1) Ambitious “Polluter–Pollutant” Catalogue
We’ve created the most comprehensive Europe-wide directory that links specific human activities (from metalworking and firefighting foams to old industrial sites) with the exact problematic chemicals they release—covering heavy metals, PFAS, legacy chlorinated and brominated compounds, oils and PAHs. This involved detailed contact with several environmental agencies. No other effort has mapped such a broad mix of pollutants to their real-world sources in one go, the closest would be efforts on metal pollution by the EEA and PFAS from the Forever Pollution Project.
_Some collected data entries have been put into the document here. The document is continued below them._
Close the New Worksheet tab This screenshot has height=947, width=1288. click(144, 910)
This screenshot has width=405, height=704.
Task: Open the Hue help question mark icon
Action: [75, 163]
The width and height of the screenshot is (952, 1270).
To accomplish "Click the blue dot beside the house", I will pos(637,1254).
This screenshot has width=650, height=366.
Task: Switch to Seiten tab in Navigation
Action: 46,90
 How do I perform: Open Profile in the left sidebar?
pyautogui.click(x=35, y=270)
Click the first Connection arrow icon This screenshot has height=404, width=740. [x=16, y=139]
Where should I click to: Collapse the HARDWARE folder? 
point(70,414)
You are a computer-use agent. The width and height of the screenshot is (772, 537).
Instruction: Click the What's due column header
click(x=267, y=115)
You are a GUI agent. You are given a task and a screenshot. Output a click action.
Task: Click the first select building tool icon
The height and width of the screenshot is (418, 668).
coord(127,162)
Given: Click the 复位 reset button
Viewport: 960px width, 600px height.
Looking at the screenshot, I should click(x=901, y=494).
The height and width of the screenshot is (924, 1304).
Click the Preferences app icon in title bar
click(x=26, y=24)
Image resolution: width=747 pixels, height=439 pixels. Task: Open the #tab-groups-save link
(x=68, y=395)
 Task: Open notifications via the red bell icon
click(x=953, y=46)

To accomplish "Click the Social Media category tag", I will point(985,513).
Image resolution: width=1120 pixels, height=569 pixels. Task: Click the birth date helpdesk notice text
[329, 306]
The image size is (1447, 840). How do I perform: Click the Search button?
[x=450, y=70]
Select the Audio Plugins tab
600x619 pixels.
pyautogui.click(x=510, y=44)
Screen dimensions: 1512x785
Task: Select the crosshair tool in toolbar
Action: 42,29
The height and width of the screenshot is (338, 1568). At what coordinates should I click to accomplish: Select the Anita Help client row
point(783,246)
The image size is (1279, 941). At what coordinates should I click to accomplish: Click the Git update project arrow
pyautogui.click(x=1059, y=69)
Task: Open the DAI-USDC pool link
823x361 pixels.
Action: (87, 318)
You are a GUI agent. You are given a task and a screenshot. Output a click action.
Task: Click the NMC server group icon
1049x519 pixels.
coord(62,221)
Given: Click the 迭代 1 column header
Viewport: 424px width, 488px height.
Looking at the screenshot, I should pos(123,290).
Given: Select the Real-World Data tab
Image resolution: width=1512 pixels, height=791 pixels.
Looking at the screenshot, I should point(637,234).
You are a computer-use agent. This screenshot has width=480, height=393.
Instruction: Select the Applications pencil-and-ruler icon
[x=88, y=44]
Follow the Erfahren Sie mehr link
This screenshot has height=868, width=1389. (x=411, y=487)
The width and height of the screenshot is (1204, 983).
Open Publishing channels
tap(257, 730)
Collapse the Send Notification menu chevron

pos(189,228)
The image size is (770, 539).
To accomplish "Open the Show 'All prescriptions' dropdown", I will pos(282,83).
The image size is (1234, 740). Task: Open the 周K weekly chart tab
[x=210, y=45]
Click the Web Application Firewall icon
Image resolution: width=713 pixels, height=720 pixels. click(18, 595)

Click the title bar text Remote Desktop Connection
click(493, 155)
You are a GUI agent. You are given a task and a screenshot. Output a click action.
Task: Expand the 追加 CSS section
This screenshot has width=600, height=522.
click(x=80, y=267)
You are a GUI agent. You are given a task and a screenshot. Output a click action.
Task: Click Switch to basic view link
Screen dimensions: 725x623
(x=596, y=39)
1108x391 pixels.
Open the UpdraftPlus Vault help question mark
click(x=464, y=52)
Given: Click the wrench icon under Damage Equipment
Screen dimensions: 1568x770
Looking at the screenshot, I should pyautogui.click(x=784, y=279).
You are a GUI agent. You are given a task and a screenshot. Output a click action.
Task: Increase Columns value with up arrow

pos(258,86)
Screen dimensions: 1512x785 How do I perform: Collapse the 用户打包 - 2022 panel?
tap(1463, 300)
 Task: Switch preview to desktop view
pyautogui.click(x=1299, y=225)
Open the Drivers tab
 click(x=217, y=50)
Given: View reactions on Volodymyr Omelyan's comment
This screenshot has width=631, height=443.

2) Holistic Cost-Benefit Analysis toward assessing Cleanup Strategies
Previous tools only looked at price tags or environmental gains in isolation. Our inventory matrix is the first to score every cleanup method (from bicohar additives to plant-based filters) against a full suite of factors: cleanup cost, speed, local ecosystem health, human-health risks, regulatory hurdles, community acceptance and more. This will be developed further, but the goal of this work is to provide bird’s-eye view for different soil pollution scenarios that lets decision-makers weigh trade-offs with unmatched clarity.
3) First Co-Creation Guide Adopted as a European Standard
We drafted a step-by-step process for researchers, land managers and local communities to team up on real-life polluted sites. That guide is now officially embedded in CEN Workshop Agreement CWA 18201 (April 2025), giving Europe its first common playbook for tackling so-called PMT/vPvM “forever” chemicals in soil, water and sediment. This guidance emphasize the importance of co-creation in soil remediation projects, and why it is important to take early efforts in o-creation to encourage ownership of remediation solutions and follow-up actions
4) Pioneering Soil-Resilience Framework
No prior project has treated soil cleanup as a chance to build resilience—to help land not just recover, but better withstand future shocks (like floods or new pollutants). Our conceptual model blends ecological rebound metrics, risk assessment and adaptive management into one coherent approach, so restoration projects leave soils stronger than they were.
Together, these four breakthroughs don’t just fill gaps — they reframe the art of soil remediation and set a new benchmark for science-driven, community-anchored, forward-looking cleanup across Europe.